El Índice de Precios al Consumidor (IPC) en Estados Unidos experimentó un aumento del 2,4% en su tasa anualizada, manteniendo el mismo nivel que en el mes anterior. Este dato, relevante para las expectativas económicas, fue publicado el 11 de marzo de 2026 por la Oficina de Estadísticas Laborales. Durante febrero, el IPC ajustado estacionalmente subió un 0,3%, coincidiendo con las proyecciones de los analistas de Wall Street.
A pesar de estas cifras, persiste la preocupación por el impacto inflacionario derivado del reciente conflicto bélico contra Irán, que comenzó hace doce días bajo la presidencia de Donald Trump. Se anticipa que los precios del petróleo no regresen a sus niveles previos al conflicto en el corto plazo, lo que podría intensificar la presión inflacionaria.

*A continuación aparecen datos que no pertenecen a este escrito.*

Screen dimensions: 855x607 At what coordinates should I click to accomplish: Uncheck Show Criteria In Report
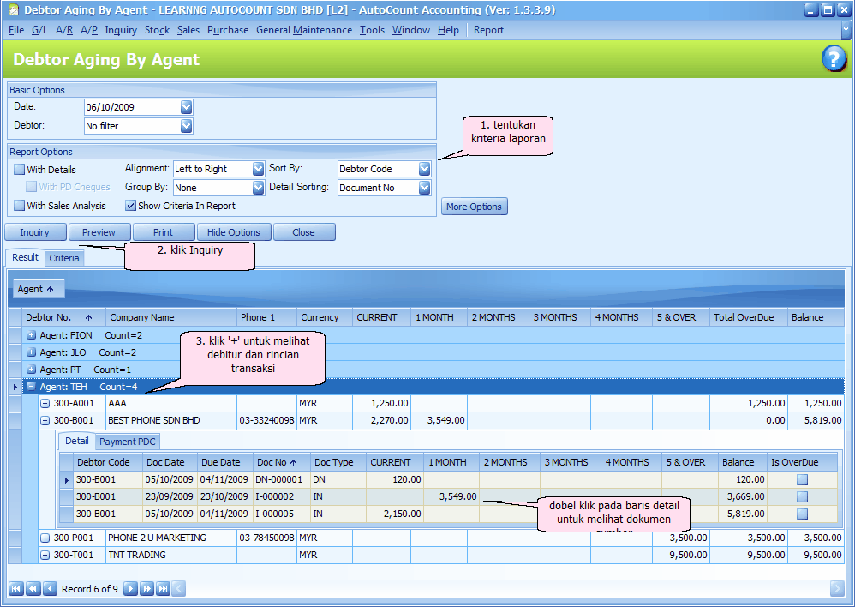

Los gobernadores de la Reserva Federal están atentos a cualquier indicio de encarecimiento de la gasolina, que ya se ha notado en todo el país, afectando el gasto de los consumidores. Esto se suma a la incertidumbre respecto a la posibilidad de recortes en los tipos de interés, que actualmente se sitúan entre el 3,5% y 3,75%, después de una serie de reducciones entre septiembre y diciembre.